* [INPUT MATERIAL]:
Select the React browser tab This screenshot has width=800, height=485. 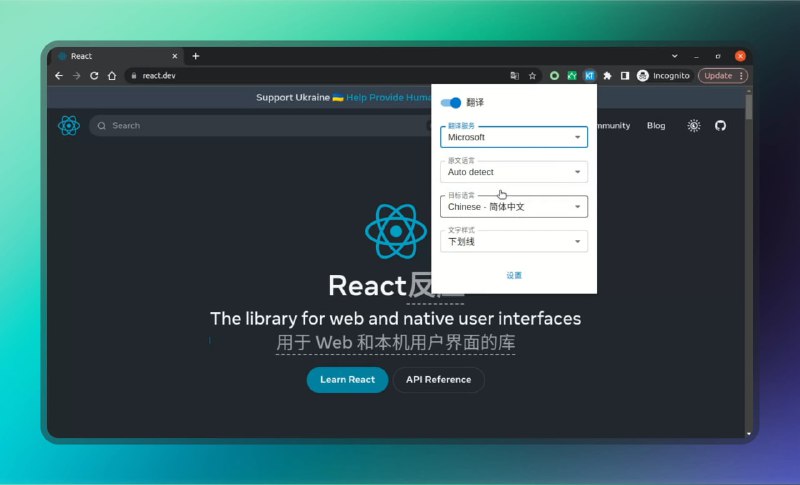pyautogui.click(x=115, y=56)
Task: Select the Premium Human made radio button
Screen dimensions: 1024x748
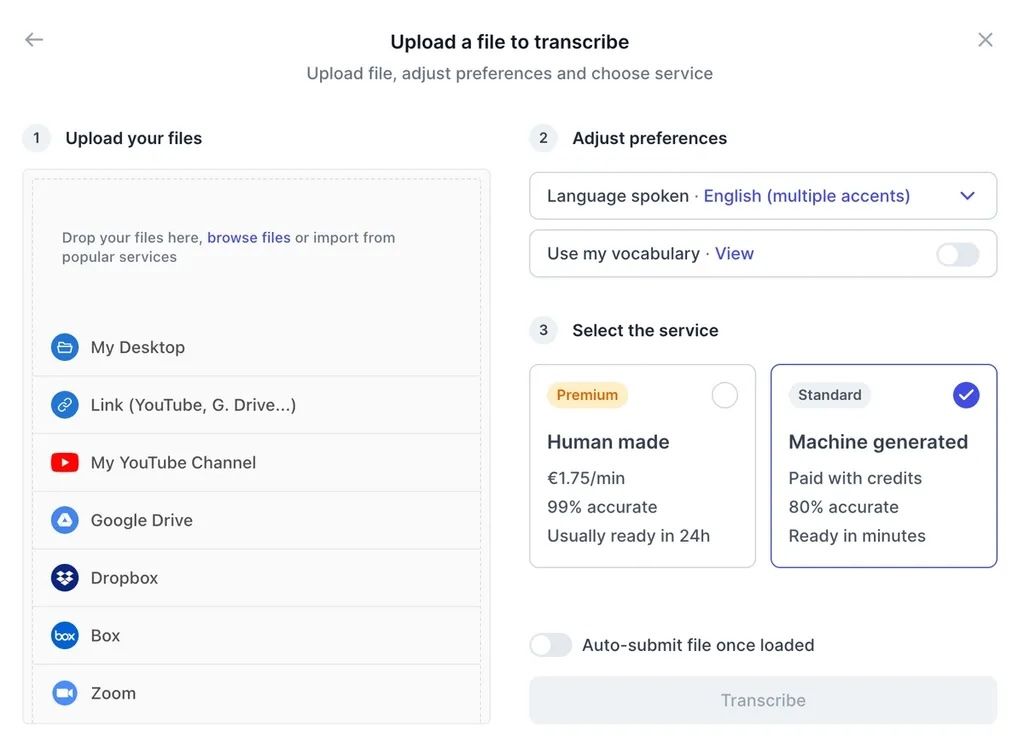Action: [724, 395]
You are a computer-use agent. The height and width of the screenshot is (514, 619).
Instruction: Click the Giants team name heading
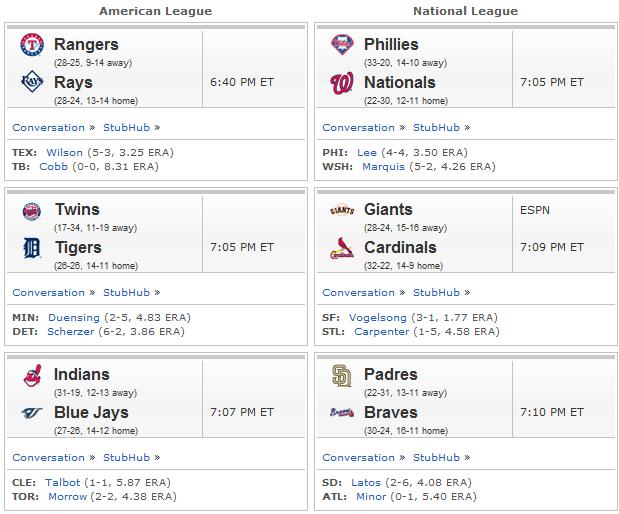[388, 209]
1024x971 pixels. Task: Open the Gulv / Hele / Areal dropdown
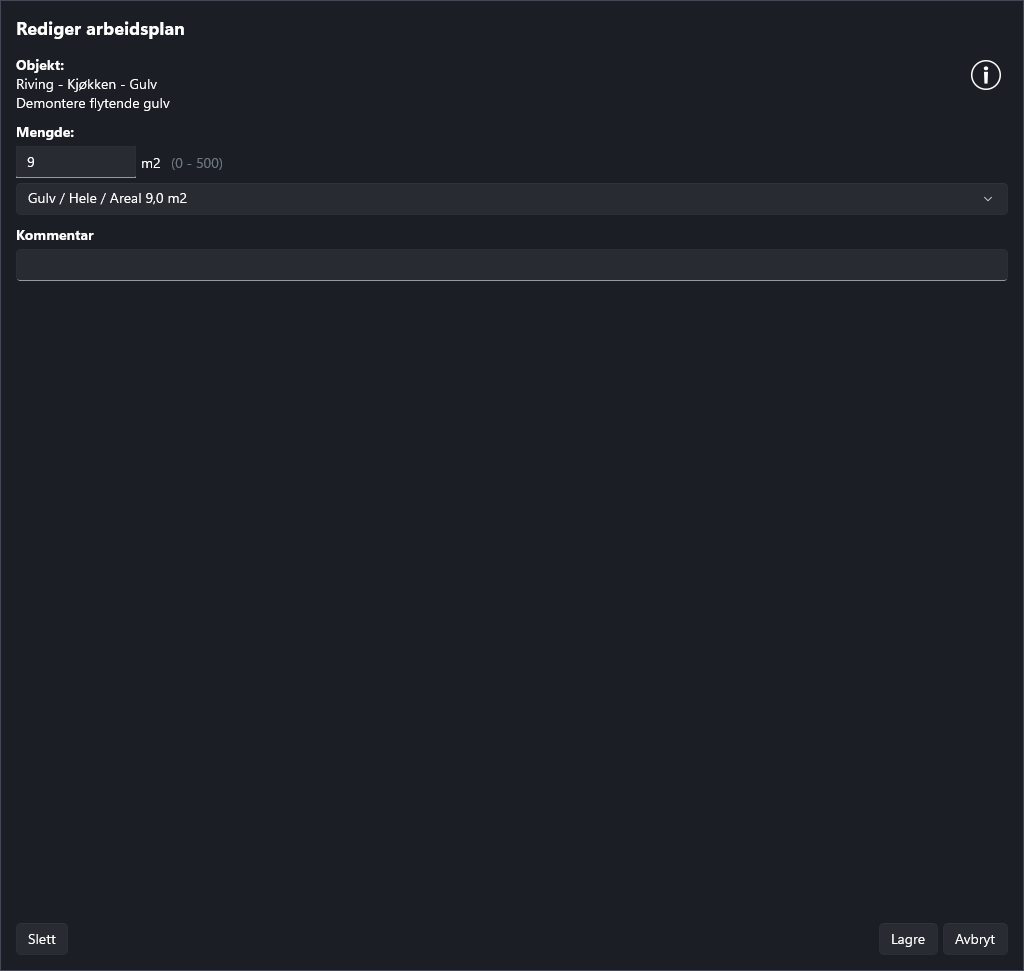tap(511, 198)
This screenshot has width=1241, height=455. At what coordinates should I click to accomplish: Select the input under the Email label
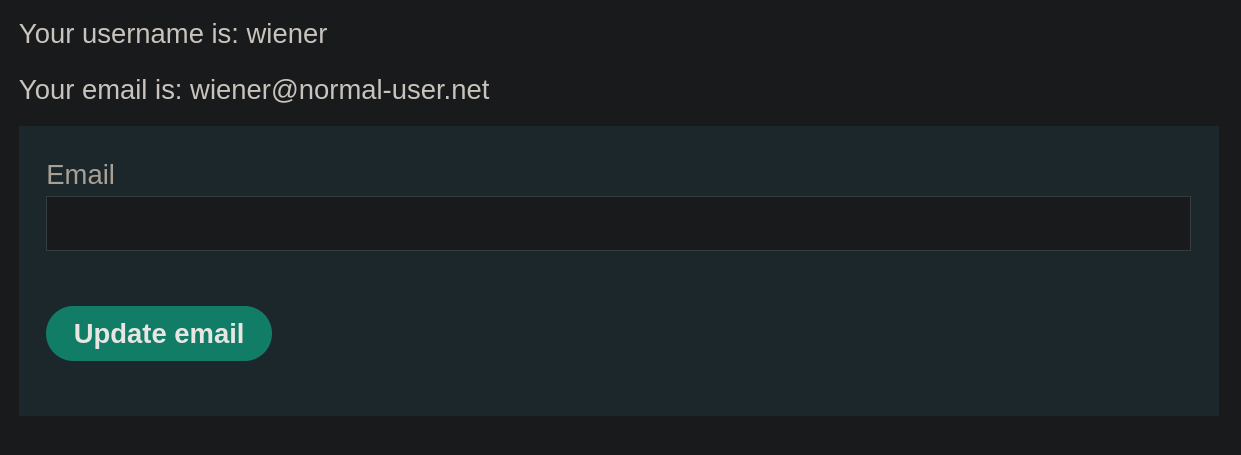pos(618,223)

* [EXERCISE INSTRUCTIONS]:
No pictures should appear in the copy. Print exactly the lines above from the line containing "This screenshot has width=1241, height=455." through the last line of the data.

* [ANSWER TO THE EXERCISE]:
This screenshot has width=1241, height=455. At what coordinates should I click to accomplish: Select the input under the Email label
pos(618,223)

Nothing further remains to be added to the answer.